O Conselho Nacional Eleitoral (CNE) autorizou na terça-feira a oposição a coletar assinaturas em um prazo de 30 dias para tentar realizar um referendo revogatório do mandato do presidente.
A oposição, que controla o Parlamento, tem agora de coletar as assinaturas de 1% dos inscritos em todo o país para ser, então, autorizada a reunir quatro milhões de assinaturas necessárias para convocar um referendo revogatório.
O referendo pode ser solicitado uma vez que o presidente tenha cumprido ao menos metade do seu mandato, o que ocorreu em 19 de abril.
Para remover Maduro em um referendo, é necessário o apoio de 7.587.532 eleitores (número de votos com os quais foi eleito) mais um.
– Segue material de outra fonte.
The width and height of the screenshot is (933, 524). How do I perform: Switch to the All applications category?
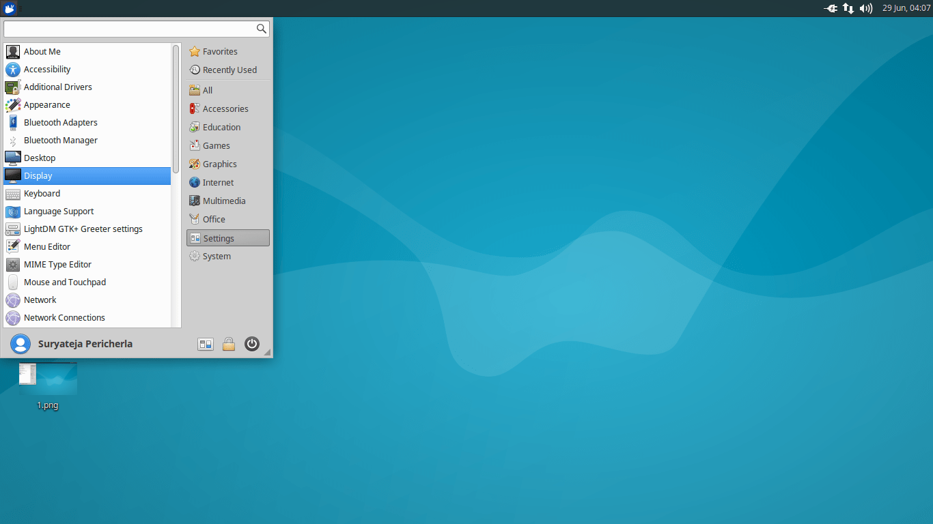point(206,89)
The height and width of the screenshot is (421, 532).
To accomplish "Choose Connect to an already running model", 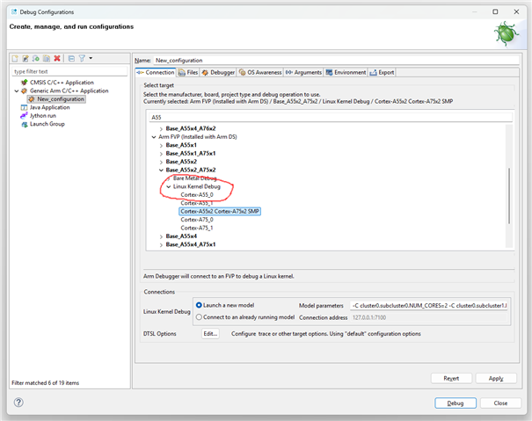I will (200, 316).
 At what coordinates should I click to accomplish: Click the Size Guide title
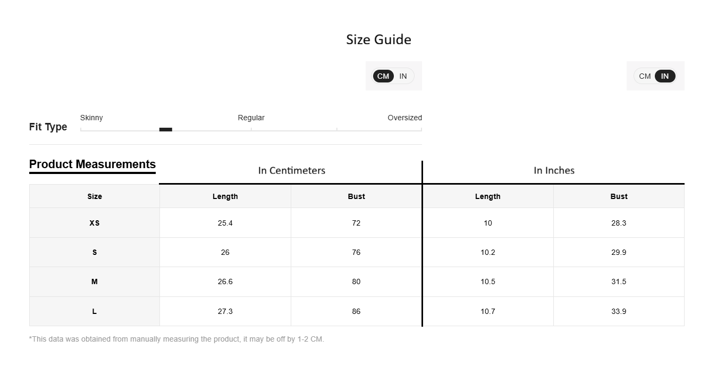(378, 39)
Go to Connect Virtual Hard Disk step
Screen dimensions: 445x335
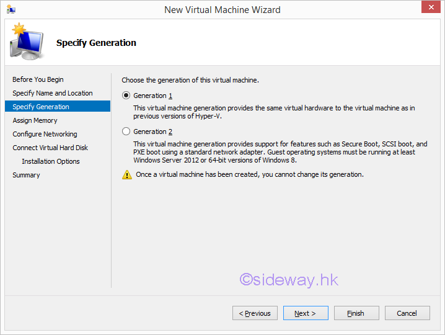50,148
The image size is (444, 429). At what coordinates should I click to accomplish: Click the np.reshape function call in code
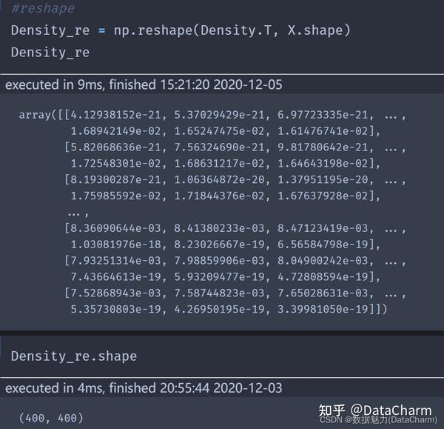pyautogui.click(x=153, y=30)
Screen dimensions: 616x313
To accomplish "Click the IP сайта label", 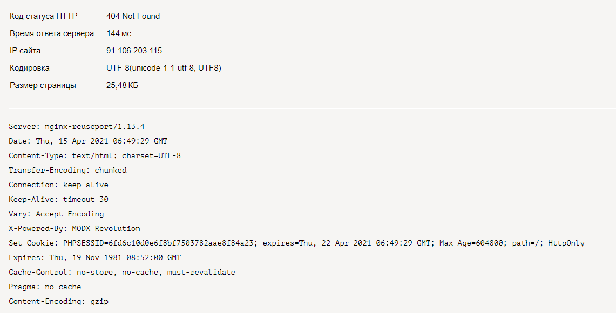I will coord(25,51).
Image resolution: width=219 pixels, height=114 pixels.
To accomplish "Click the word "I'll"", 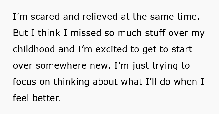I will pos(151,82).
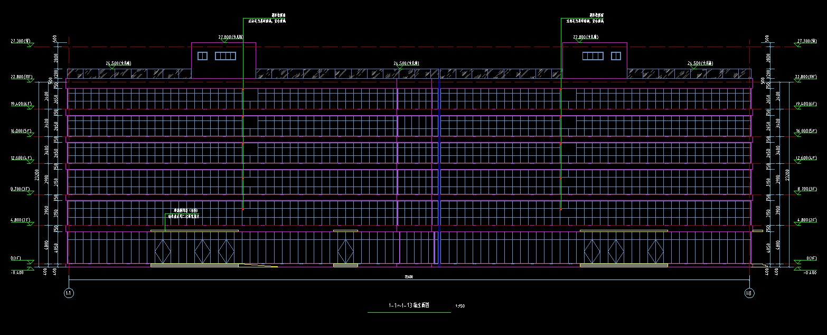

Além disso, exige-se a participação de pelo menos 25% dos inscritos no registro eleitoral.
Se o referendo acontecer depois de 9 de janeiro de 2017 e Maduro perder, a Constituição prevê que o vice-presidente assuma o cargo.
Capriles ressaltou que o referendo revogatório é "um mecanismo para evitar o colapso social", ante o descontentamento crescente entre os venezuelanos, que padecem de uma severa escassez de produtos básicos, cortes de água e eletricidade, uma inflação de 180% (2015), e uma violência endêmica.